Cereghino v. Oregon Short Line Railroad Co.

Decision Date12 September 1903
Docket Number1463
Citation26 Utah 467,73 P. 634
PartiesGIOVANNA CEREGHINO, Appellant, v. OREGON SHORT LINE RAILROAD COMPANY, a Corporation, and CONSOLIDATED WAGON & MACHINE COMPANY, a Corporation, Respondents
CourtUtah Supreme Court

Appeal from the Third District Court, Salt Lake County.--Hon. W. C Hall, Judge.

Action to obtain a permanent injunction against the defendant railroad company to prevent the construction and operation of a switch track in front of the plaintiff's premises in Salt Lake City. From a judgment in favor of the defendants the plaintiff appealed.

REVERSED.

Messrs Richards & Varian for appellant.

The city council had no delegated power to grant a franchise to burden the street of the municipality with a switch to be operated as a steam railway for the private purposes of a private corporation. While the power to authorize obstructions may be delegated to municipal corporations, the right to license or maintain a nuisance in the streets is not within the power. "Even where a city is given exclusive power over its streets, such power must be exercised for the good of the general public, and the city can not authorize obstructions in its streets for merely private purposes." Elliott, Roads and Streets (2 Ed.), sec. 653; Costello v. State (Ala.), 18 So. 420.

"A municipal corporation can not grant a right to construct a railroad in a street for private use. We suppose it to be indispensable to the validity of a direct legislative grant, that in every instance, the use should be public, for highways are held in trust for the public for public purposes and no other. This rule is clearly the legitimate sequence of the fundamental principles that private property can never be seized under the power of eminent domain, for merely private purpose, and that roads and streets are held for the public use and never for private purposes." Elliott, Roads and Streets, sec. 744; Macon v. Harris, 75 Ga. 761; Glaessner v. Anheuser-Busch Co., 100 Mo. 508, 13 S.W. 707, Mikesell v. Durkee, 34 Kan. 509, 9 P. 278; Smith v. Leavenworth, 15 Kan. 81; Sholl v. German Coal Co., 118 Ill. 427, 10 N.E. 199.

"A switch or spur track built by private parties to connect a railroad with a mill, factory or quarry, is a private use, and a switch or spur built by a railroad company to a single mill or factory, and really designed for the accommodation of such mill or factory, is generally held to be a private use. But, where the switch or spur reaches and accommodates a number of mills, quarries or other establishments, it is held a public use." 1 Lewis, Eminent Domain (2 Ed.), sec. 171, p. 439; Gustafson v. Hamm, 56 Minn. 434, 57 N.W. 1054; Pittsburg, etc., R. R. Co. v. Benwood Iron Works, 31 W.Va. 71, 8 S.E. 453-67; Kyle v. Texas N. & N. R. R. Co., 3 Tex. Civ. App. 518.

To say that, in the case at bar, private parties do not build the switch, is but sticking in the bark. The law may not be evaded by granting the franchise to a public corporation, for the purpose of working out, through it, a private benefit and use. "It is clearly contrary to public policy that a franchise granted for public purposes, should be used as a mere cover for a private enterprise." Fanning v. Osborne, 102 N.Y. 448; Commonwealth v. Frankfort, 92 Ky. 149, 17 S.W. 288; Green v. Portland, 32 Me. 431; People v. Pittsburg R. R. Co., 53 Cal. 694.

GIVEN INSTRUCTION A
Update the part of the railroad case that opens with the words containing "Appeal from the" and closes with "the plaintiff appealed.", swapping "switch track" for "spur track".
The railroad case and the records are unrelated material.

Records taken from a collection
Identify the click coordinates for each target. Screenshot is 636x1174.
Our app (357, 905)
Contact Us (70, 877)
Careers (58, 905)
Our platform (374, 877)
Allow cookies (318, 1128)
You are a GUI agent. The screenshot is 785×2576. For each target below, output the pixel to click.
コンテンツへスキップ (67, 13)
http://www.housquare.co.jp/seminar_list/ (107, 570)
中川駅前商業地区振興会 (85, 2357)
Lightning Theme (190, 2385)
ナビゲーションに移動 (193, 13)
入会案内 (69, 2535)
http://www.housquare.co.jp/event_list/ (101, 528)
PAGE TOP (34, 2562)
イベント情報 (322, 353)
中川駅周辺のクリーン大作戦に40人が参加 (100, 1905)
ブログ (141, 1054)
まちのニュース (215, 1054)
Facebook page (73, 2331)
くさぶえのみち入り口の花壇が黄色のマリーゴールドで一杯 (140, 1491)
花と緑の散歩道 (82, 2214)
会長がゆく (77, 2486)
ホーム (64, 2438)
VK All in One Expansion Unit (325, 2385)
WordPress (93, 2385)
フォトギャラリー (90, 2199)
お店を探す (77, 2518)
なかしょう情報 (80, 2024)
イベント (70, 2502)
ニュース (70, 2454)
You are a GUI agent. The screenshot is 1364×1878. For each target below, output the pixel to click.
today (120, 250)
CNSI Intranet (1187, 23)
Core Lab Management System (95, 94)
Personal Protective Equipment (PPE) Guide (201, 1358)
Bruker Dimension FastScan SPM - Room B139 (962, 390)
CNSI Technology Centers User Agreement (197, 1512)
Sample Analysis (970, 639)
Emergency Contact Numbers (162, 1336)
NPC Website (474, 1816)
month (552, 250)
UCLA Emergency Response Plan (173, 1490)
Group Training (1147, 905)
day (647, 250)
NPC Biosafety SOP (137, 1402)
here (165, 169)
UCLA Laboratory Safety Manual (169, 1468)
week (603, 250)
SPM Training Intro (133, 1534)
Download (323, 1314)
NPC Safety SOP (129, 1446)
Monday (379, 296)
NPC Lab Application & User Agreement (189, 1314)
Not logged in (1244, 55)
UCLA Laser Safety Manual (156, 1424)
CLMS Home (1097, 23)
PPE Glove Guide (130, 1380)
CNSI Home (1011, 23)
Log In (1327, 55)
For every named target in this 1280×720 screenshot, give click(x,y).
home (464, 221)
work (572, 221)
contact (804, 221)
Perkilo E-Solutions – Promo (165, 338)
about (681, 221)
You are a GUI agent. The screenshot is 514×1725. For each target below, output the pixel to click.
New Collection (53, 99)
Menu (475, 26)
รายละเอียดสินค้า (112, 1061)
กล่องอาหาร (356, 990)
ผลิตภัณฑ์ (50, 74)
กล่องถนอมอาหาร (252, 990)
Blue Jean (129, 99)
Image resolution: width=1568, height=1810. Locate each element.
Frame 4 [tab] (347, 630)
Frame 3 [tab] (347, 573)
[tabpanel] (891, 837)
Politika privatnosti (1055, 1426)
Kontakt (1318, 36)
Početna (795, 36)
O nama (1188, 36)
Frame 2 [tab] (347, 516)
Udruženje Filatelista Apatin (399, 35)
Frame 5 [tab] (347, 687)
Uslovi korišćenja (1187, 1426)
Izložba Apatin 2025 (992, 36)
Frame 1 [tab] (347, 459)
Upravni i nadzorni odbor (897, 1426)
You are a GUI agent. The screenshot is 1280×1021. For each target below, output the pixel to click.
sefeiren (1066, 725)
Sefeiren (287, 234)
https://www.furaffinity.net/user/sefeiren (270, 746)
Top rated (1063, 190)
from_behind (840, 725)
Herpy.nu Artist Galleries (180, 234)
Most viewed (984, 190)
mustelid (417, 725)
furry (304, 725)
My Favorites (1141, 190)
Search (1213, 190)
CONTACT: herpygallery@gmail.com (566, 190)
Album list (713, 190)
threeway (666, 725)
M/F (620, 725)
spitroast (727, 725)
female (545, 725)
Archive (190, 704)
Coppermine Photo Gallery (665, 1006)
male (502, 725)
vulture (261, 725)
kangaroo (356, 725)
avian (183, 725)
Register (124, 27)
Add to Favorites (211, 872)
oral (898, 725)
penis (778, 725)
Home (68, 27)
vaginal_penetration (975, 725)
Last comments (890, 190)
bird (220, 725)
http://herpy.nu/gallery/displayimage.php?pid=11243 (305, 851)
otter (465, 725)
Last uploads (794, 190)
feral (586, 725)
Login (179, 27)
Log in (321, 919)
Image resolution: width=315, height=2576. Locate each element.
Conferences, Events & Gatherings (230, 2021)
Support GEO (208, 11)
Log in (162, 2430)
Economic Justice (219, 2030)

GIVEN INSTRUCTION B
How many lines of the records contain the string "height"? Reply with the number alone.

FULL ANSWER A
Appeal from the Third District Court, Salt Lake County.--Hon. W. C Hall, Judge.

Action to obtain a permanent injunction against the defendant railroad company to prevent the construction and operation of a spur track in front of the plaintiff's premises in Salt Lake City. From a judgment in favor of the defendants the plaintiff appealed.

FULL ANSWER B
2